How Google Spanner's easing our distributed SQL database woes
No scaling limit? Do go on
Storage Architect I've been messing about with databases for a long time. I say "messing about" because I've never been a DBA, but as a systems programmer and storage administrator, I've been on the periphery of the application layer and of course I've deployed many personal databases.
I was intrigued to read about the new global distributed SQL database Google is making available in their Cloud Platform, aka Spanner. This is an ACID-compliant, geo-distributed SQL database that allegedly has no scaling limit, with practical scalability in the thousands of nodes, or more.
IBM invented everything
The challenge of building a distributed consistent SQL database isn't trivial. Looking back at my mainframe days, IBM needed Parallel Sysplex (and GDPS – Geographically Dispersed Parallel Sysplex) to achieve the feat. The core of Parallel Sysplex was the Sysplex Timer, a hardware timer that each mainframe in a Sysplex used as a single "point of truth" for time.
The point here is not whether the Sysplex Timer was accurate in absolute time terms (in fact no clock ever is), but that it was a single point of reference that each system (and in the case of databases, DB2) could use to be 100 per cent sure of the timing of I/O updates and commits. Without this, any system in a cluster can't be 100 per cent certain of the time order of updates. Relying on local clocks isn't enough. The Sysplex Timer was also used in synchronising other functions like generic resource locking (ENQs).
Google has had to put some significant engineering into Spanner, including a huge amount of resiliency improvements to their own network. Spanner uses atomic clocks and GPS to deliver something called TrueTime, Google's single "point of truth" on time, which acts as the equivalent of the Sysplex Timer. There are more details in a paper published by Google in 2012, see section 3 [PDF].

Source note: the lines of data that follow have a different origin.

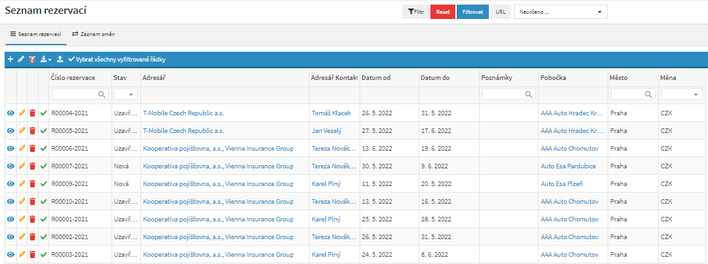Screen dimensions: 708x264
Task: Click pencil icon for reservation R00002-2021
Action: click(22, 236)
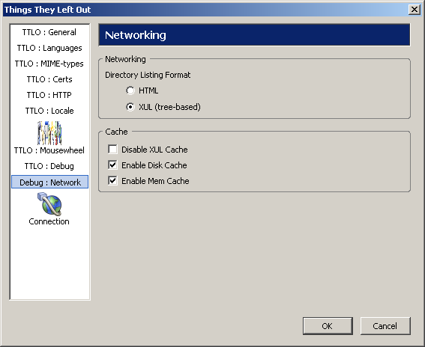This screenshot has width=425, height=347.
Task: Click the Cancel button
Action: click(x=385, y=326)
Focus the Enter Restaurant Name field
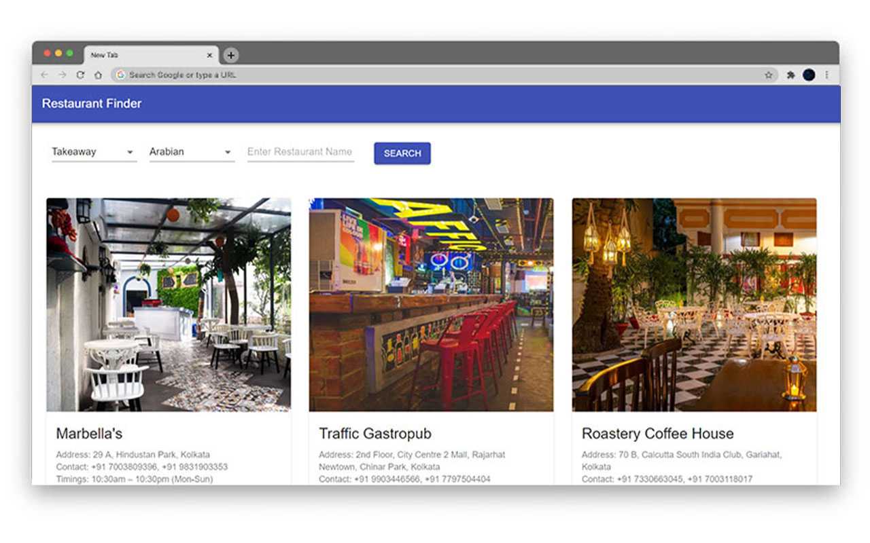This screenshot has width=870, height=543. click(x=300, y=152)
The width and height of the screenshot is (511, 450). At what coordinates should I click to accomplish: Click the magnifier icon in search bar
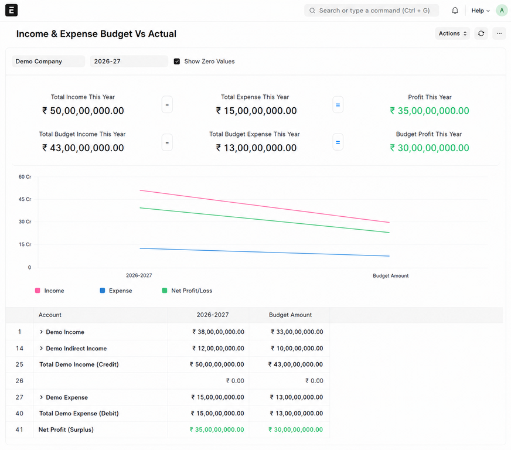(312, 11)
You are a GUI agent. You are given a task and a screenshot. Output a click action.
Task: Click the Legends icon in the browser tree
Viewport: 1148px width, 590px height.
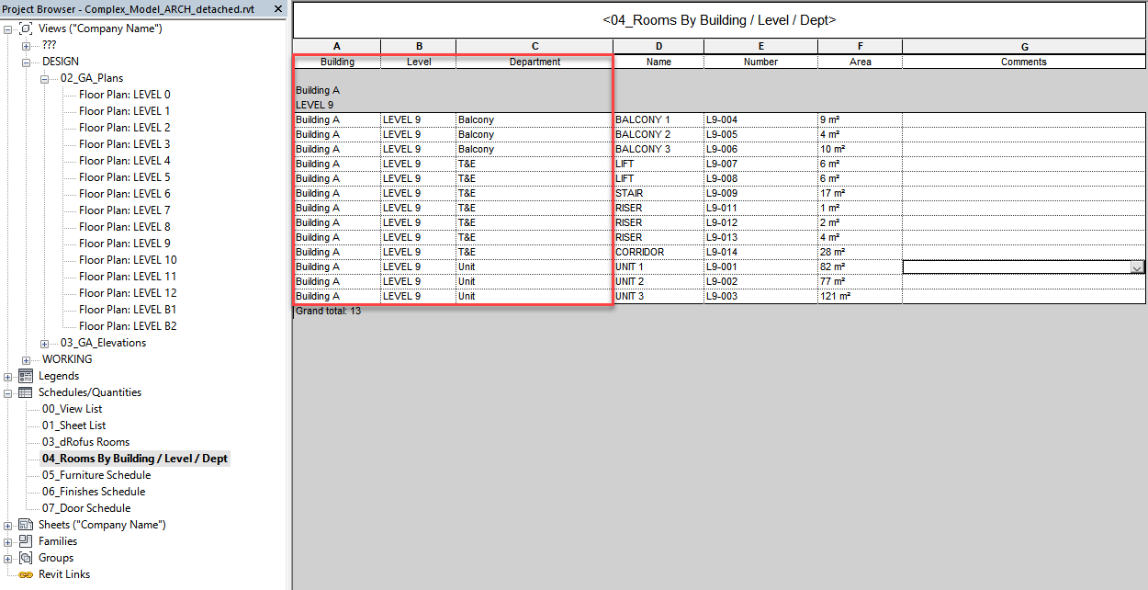click(x=26, y=376)
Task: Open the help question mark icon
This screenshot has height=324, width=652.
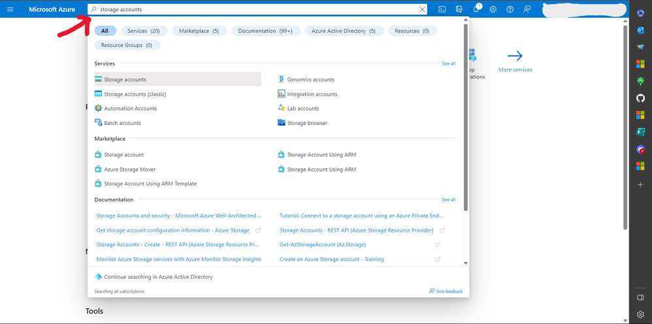Action: click(x=510, y=9)
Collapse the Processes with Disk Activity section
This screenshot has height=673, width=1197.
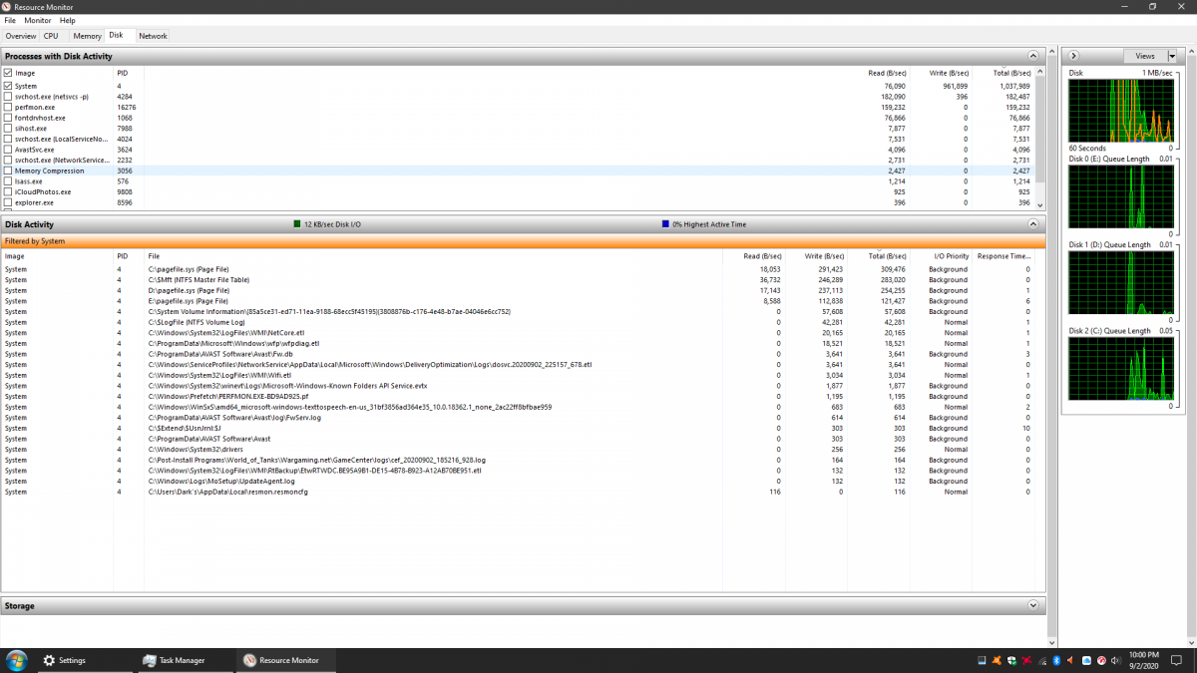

The other issue here is adhering to CAP Theorem, which says we can't have consistency (C), availability (A) or partition tolerance (P) in a distributed system, but rather can only guarantee 2 of 3. Imagine a distributed environment with an unreliable network. If the distributed nodes become partitioned (or isolated from each other), there's no way to determine who is the "owner" of any updates; a classic "split brain" scenario. Google has had to ensure that their own network is therefore as resilient as possible.
An interesting extension of the CAP Theorem is the snappily named PACELC Theorem. This describes how trade-offs (like eventual consistency) can allow some of the CAP issues to be mitigated (although they aren't specifically solved).

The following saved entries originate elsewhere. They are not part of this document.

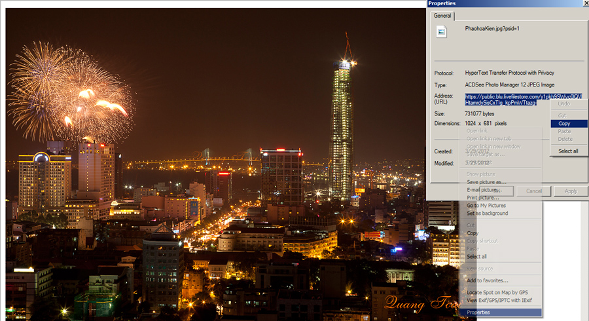The image size is (589, 321).
Task: Open 'Go to My Pictures' menu entry
Action: (487, 206)
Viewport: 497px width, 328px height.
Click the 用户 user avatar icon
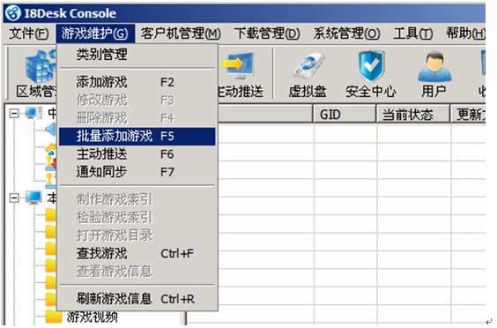coord(434,67)
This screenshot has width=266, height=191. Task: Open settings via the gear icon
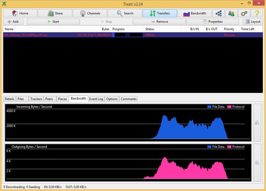click(244, 13)

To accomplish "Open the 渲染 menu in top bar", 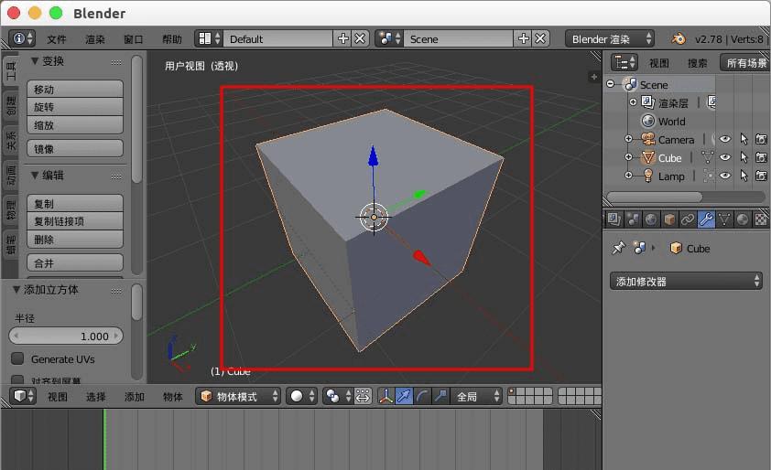I will [x=95, y=39].
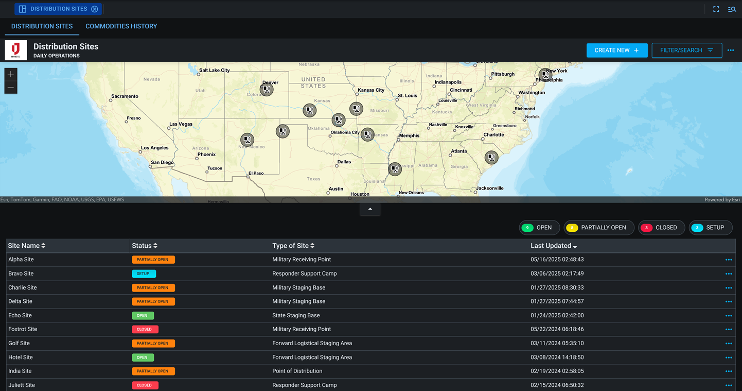
Task: Collapse the map panel using the upward chevron
Action: click(370, 209)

Google is now offering Spanner in the Google Compute Platform alongside traditional and non-relational database offerings. No doubt the platform will prove useful for customers who need the availability of a single distributed monolithic database in order to deliver to their customers.
The Architect's view
It's interesting that there are still some challenges in computing that require massive amounts of investment. Google has reinvented the Parallel Sysplex solution for systems at scale, showing that the original solution to problems such as CAP aren't trivial to solve. Incidentally, it's worth noting that although Eric Brewer gets accreditation with CAP around 1998, this problem was well understood by IBM ten years before.

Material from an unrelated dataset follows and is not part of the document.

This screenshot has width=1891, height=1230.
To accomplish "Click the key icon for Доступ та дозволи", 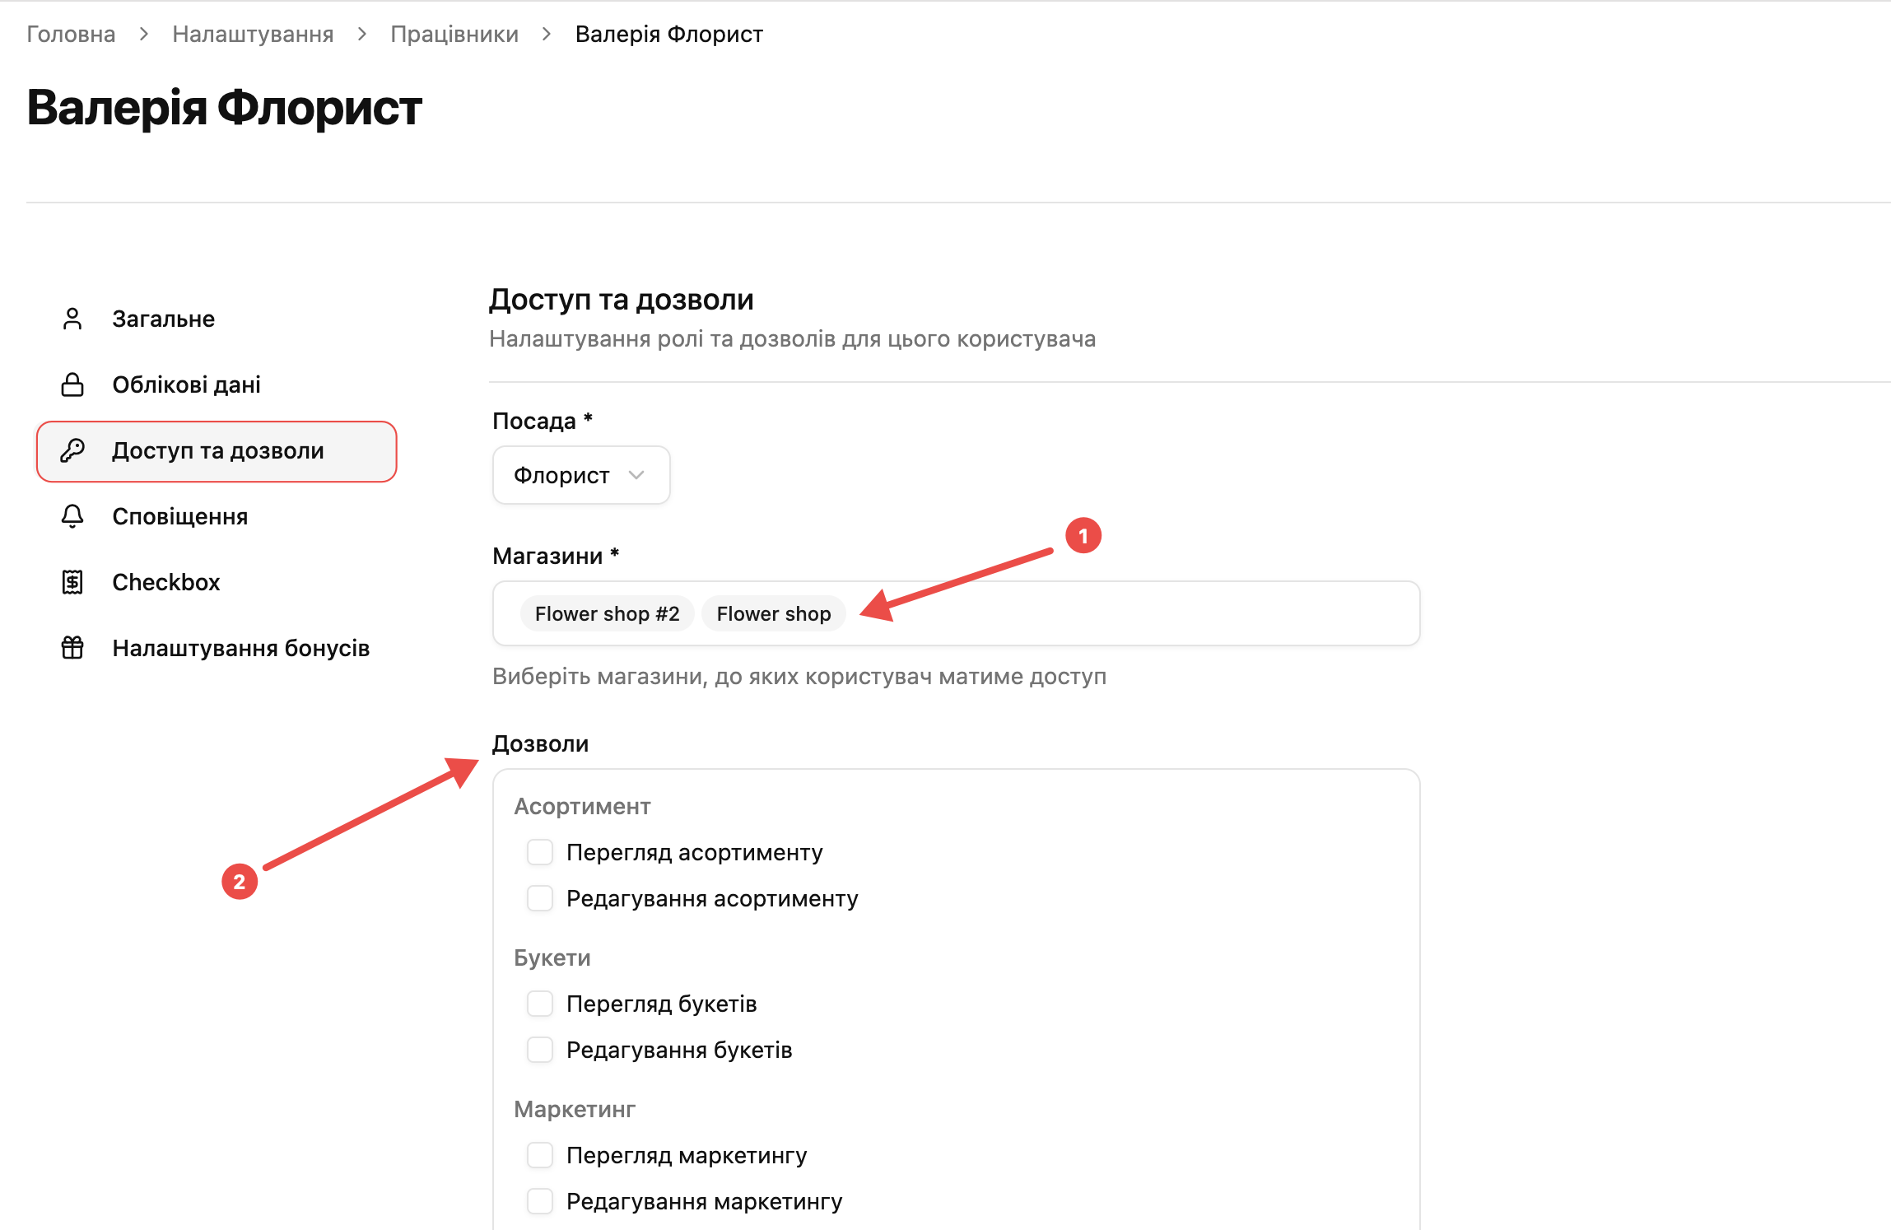I will 72,450.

For customers, Spanner offers the ability to remove some significant application consistency headaches. The only problem, perhaps, is that it also provides the ultimate lock-in, as Spanner is never likely to be offered outside of Google's own data centres. The solution for customers not willing to go all-in with Google could be CockroachDB, an open-source platform developed by Cockroach Lab. I've yet to evaluate this technology, however it's now on my list. ®